I have a lot of projects that I work on. Over the years, I’ve developed some simple, straightforward conventions that apply across languages and project types. Following these conventions helps lower the “context switching” cost. Many of these practices are essentially arbitrary in their details, but I try to follow them because simply having some convention saves time and increases readability, even if they’re not perfect.

Even projects I haven’t worked on in a while feel familiar if I know I can always open docs/Development.md to quickly see how to run the tests, or that I can easily find the tests related to the place I need to make a change by looking at the “test ID” TID:YYMMDD comments in the code.

If these conventions seem useful to you, I encourage you to adapt them to your own needs. Many of the conventions described here are adaptations of existing conventions I myself merely came across one day and thought were useful.

Source Code

Git Commits

Inspired by Conventional Commits, below are some of the commit prefix tags I use to give some semantic structure to my commit messages.

feat — Adds new user-facing functionality

Case: f6edaf9 feature: Support `--diff-context` option to `wolfram-cli paclet test`

Case: 5970650 feature: ` #[init]` macro to automatically define a safe library initialization function (#13)

fix — Fixes a user-facing behavior bug

cleanup — Refactoring or reorganization that does not change user-facing behavior

polish — Improves the behavior of existing user-facing functionality

chore — Change not related to the main functionality of the project, typically administrative or build system related.

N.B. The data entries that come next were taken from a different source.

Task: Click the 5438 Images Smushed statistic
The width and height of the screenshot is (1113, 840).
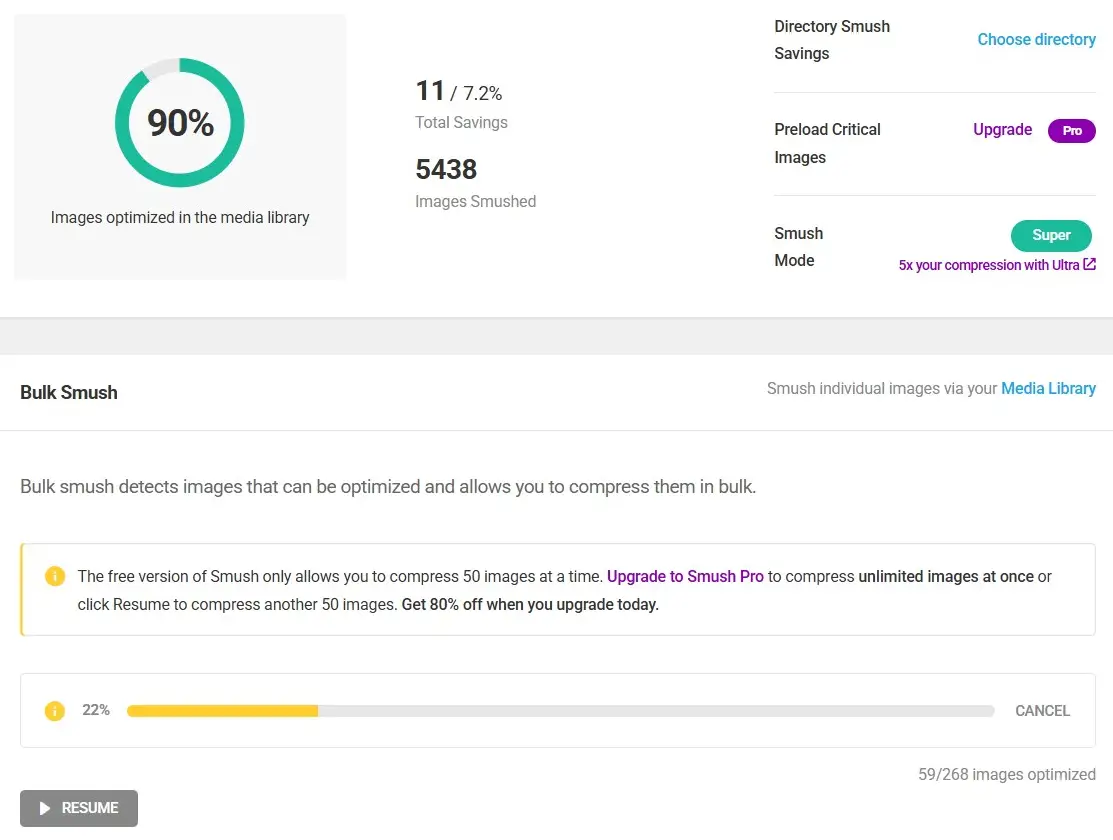Action: pyautogui.click(x=446, y=170)
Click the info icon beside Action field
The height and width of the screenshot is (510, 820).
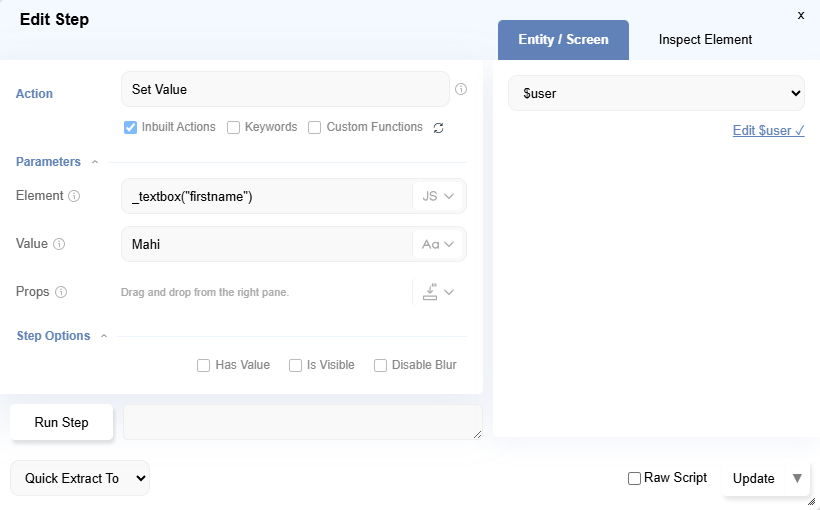tap(461, 89)
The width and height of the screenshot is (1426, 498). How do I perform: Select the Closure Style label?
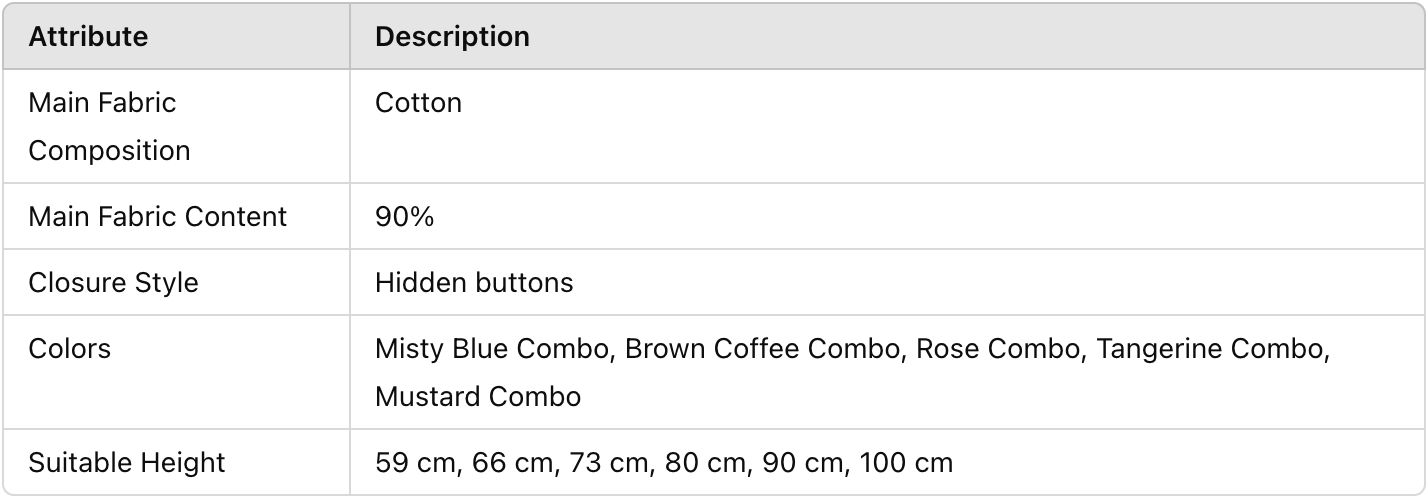click(x=113, y=283)
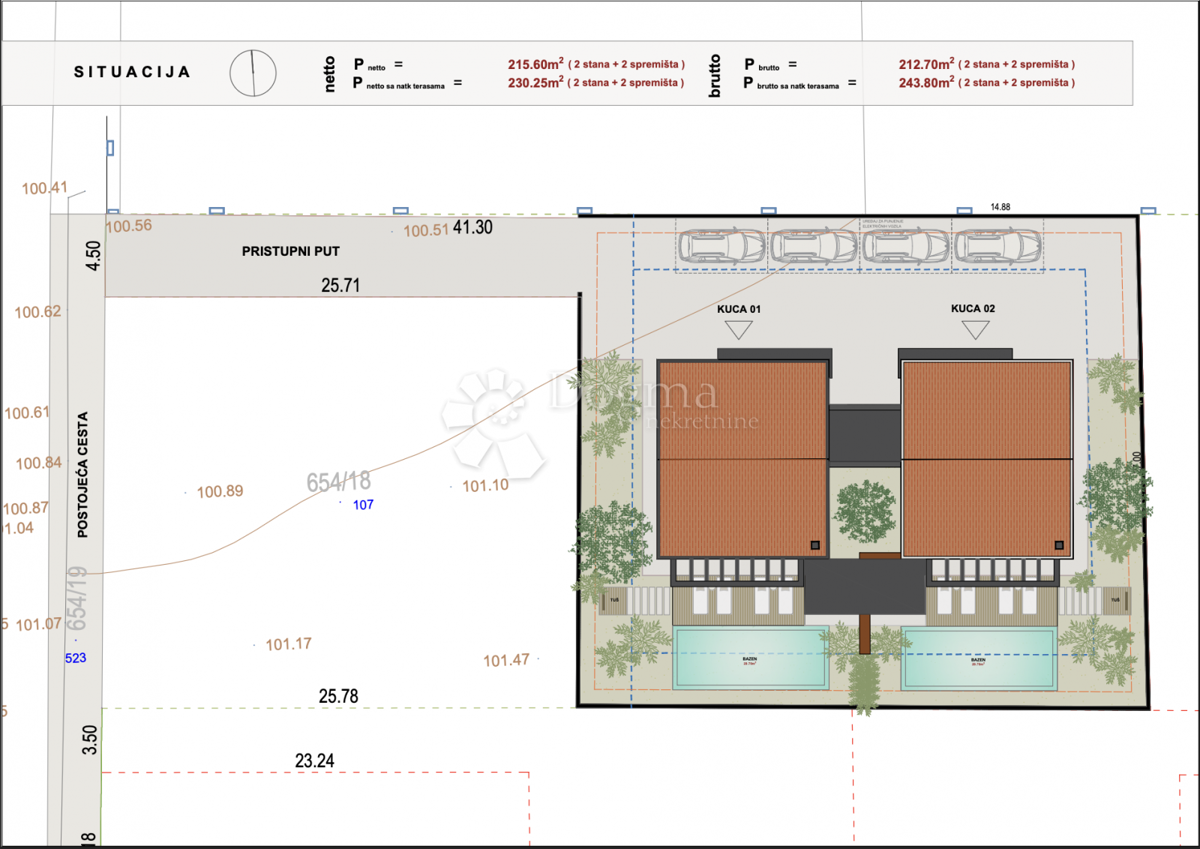Click the chimney square on KUCA 02 roof

(x=1059, y=546)
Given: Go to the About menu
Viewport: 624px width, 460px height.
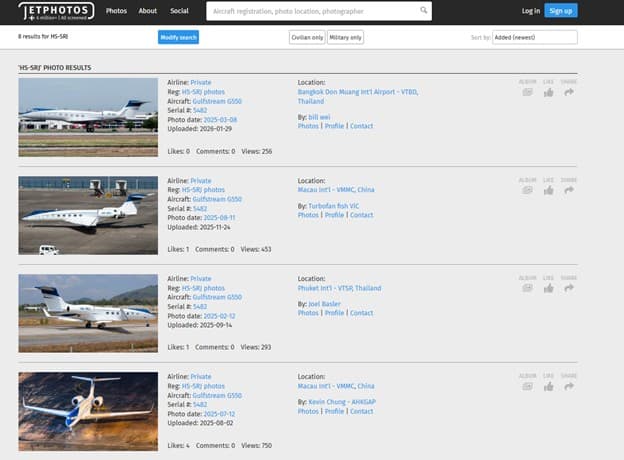Looking at the screenshot, I should (x=148, y=11).
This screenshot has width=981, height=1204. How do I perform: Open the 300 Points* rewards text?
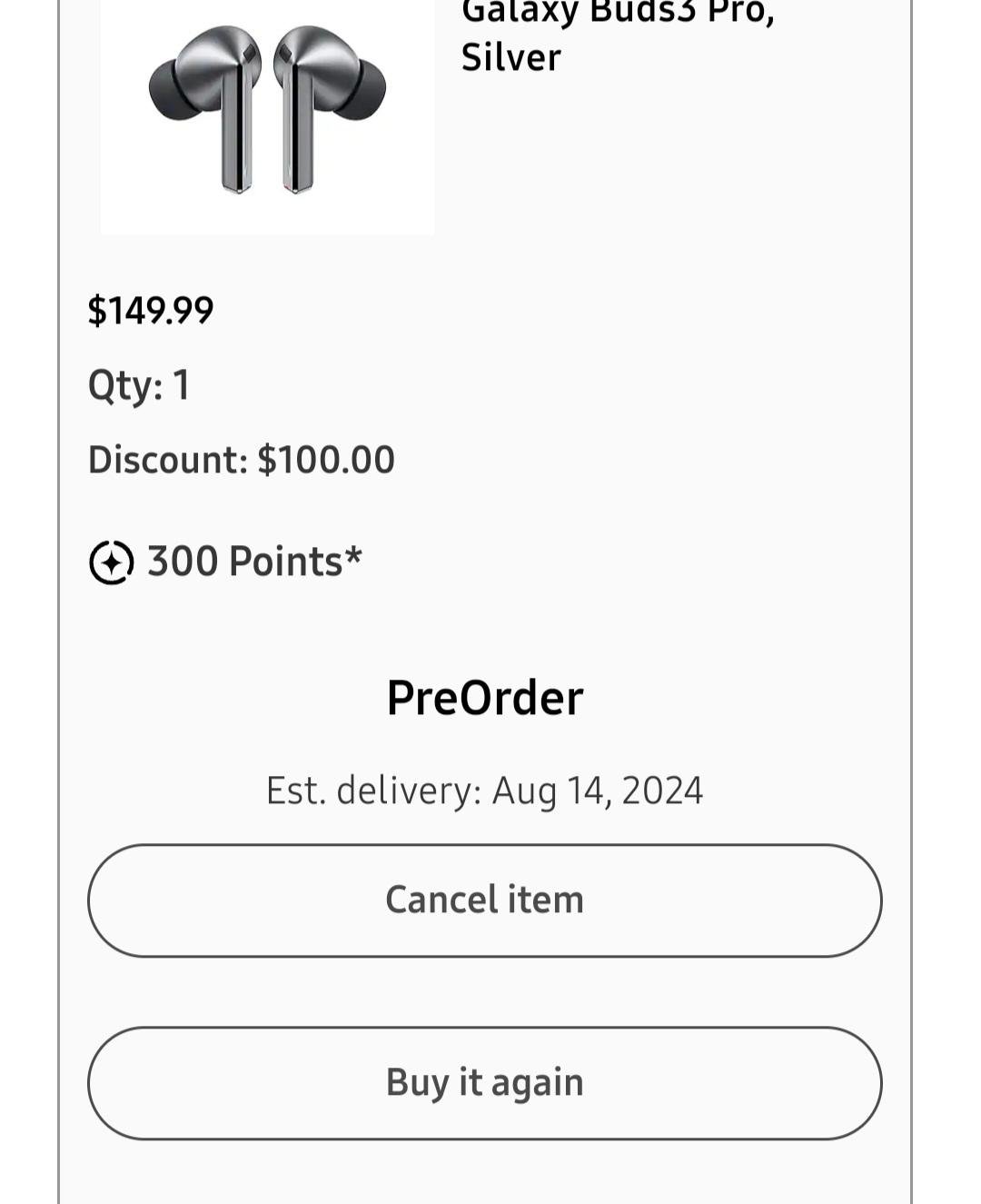(x=254, y=562)
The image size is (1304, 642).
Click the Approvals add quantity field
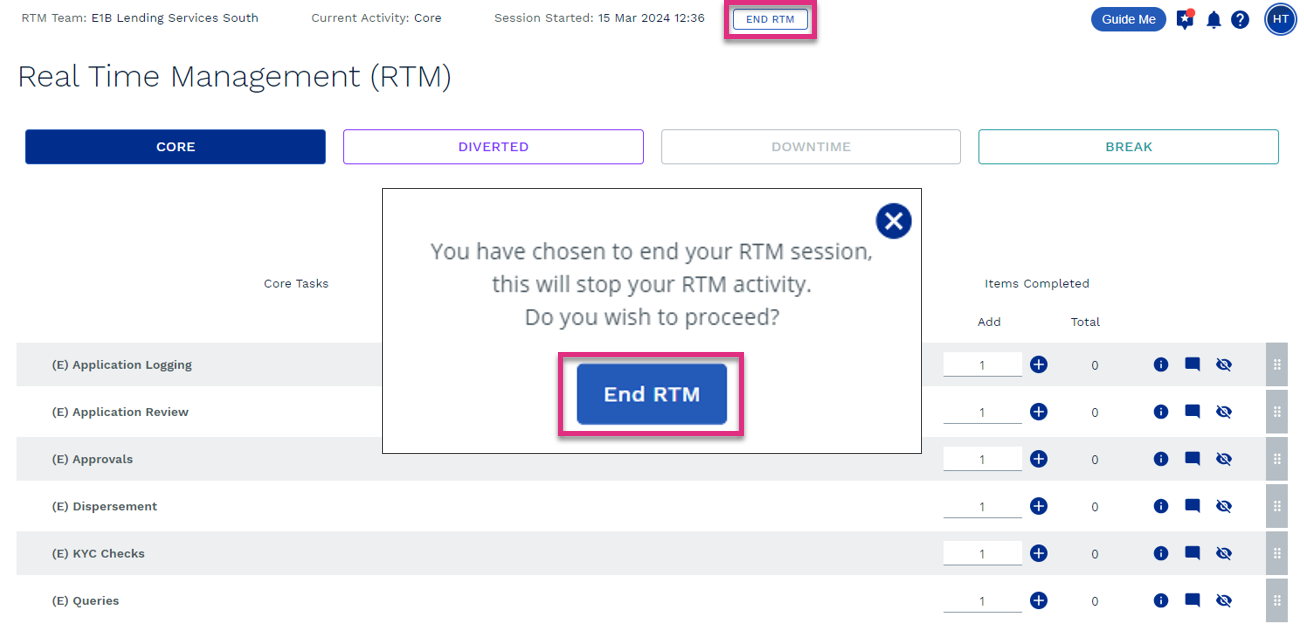(x=982, y=459)
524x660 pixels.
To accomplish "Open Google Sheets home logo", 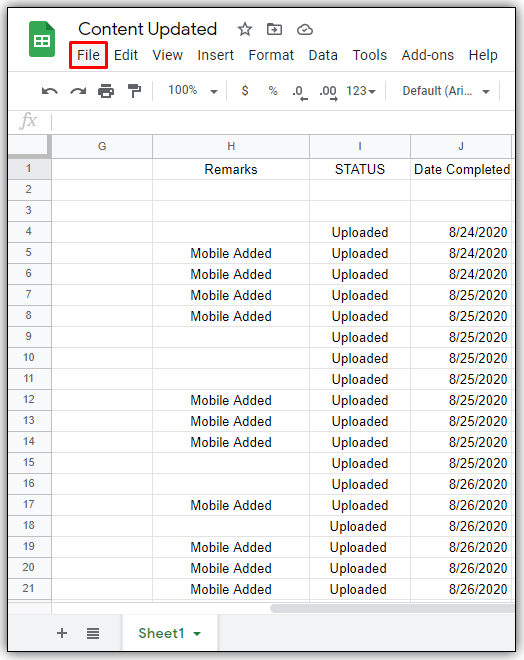I will [42, 39].
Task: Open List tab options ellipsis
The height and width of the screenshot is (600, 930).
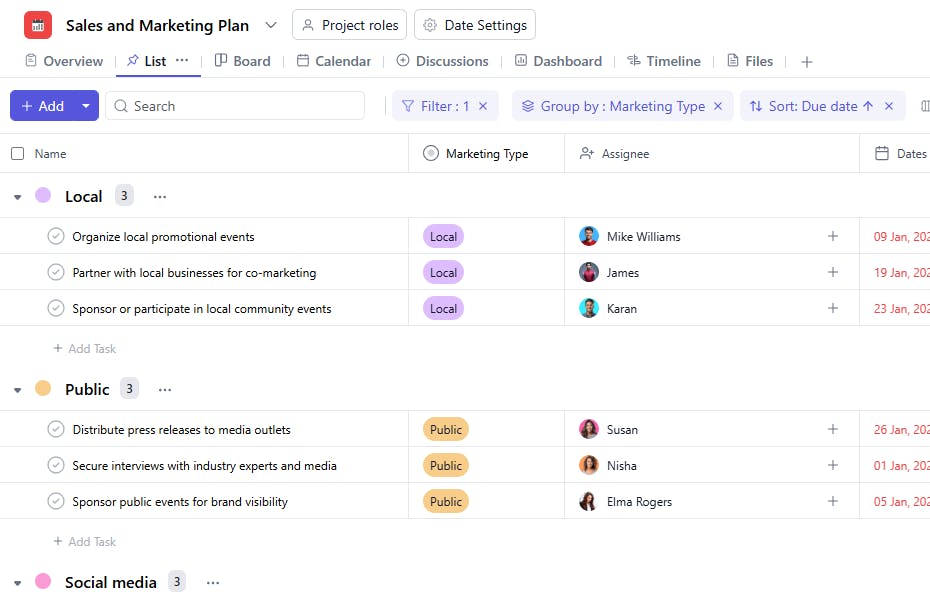Action: 182,61
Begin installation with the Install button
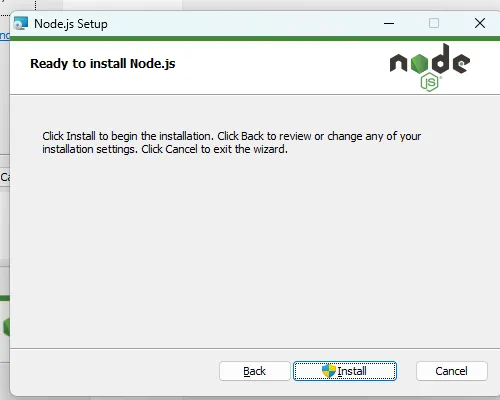 click(x=345, y=371)
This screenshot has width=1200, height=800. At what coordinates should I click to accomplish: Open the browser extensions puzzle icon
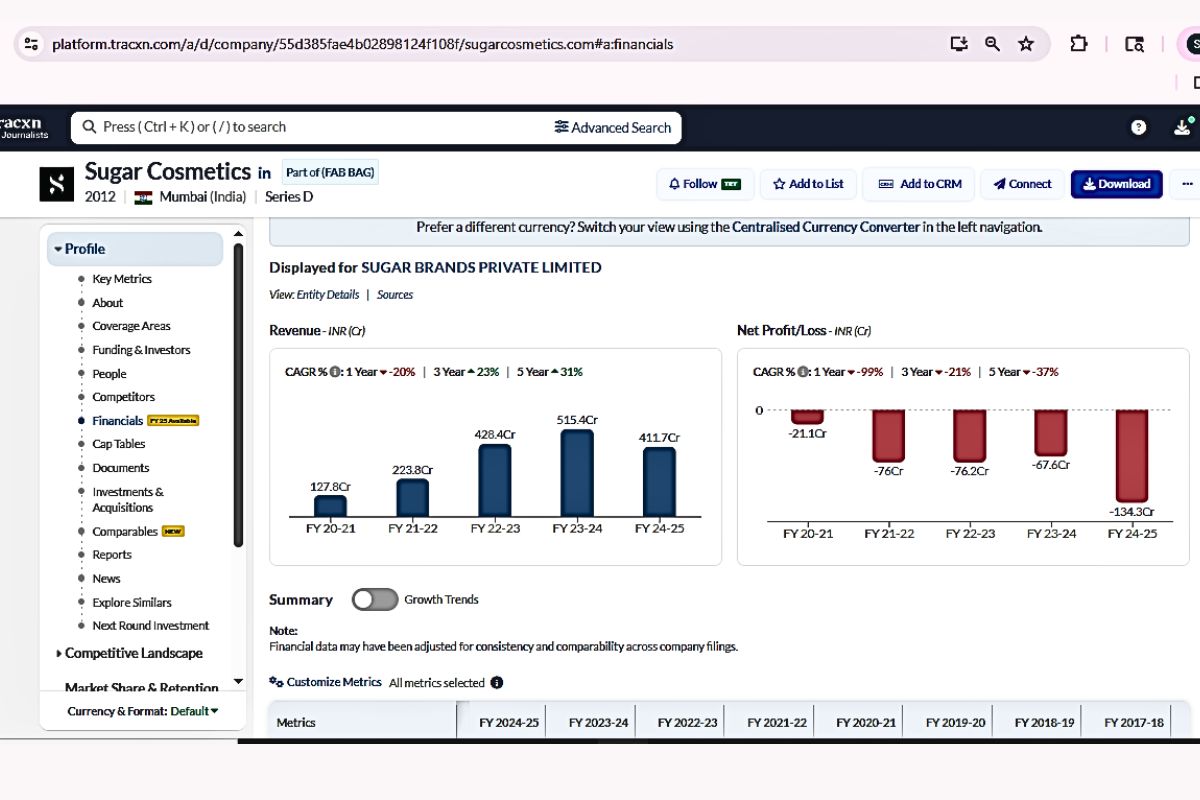point(1079,44)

docs — Changes to documentation, e.g. adding new content

test — Adding or updating tests; should avoid changing library behavior

release — Actions related to performing a versioned release, e.g. updating version numbers in build files or updating the CHANGELOG.md.

fixup — Fix a minor typo-like mistake that hasn’t been part of a release yet (otherwise this would be a bugfix or featfix).

Managing History

My approach to sizing git commits is based on two goals:

At every commit, a repository should compile, build, and run tests successfully.

Each commit should be the minimum number of self-contained lines.

One advantage of this approach is that it effectively nudges towards an easy to understand total ordering of changes.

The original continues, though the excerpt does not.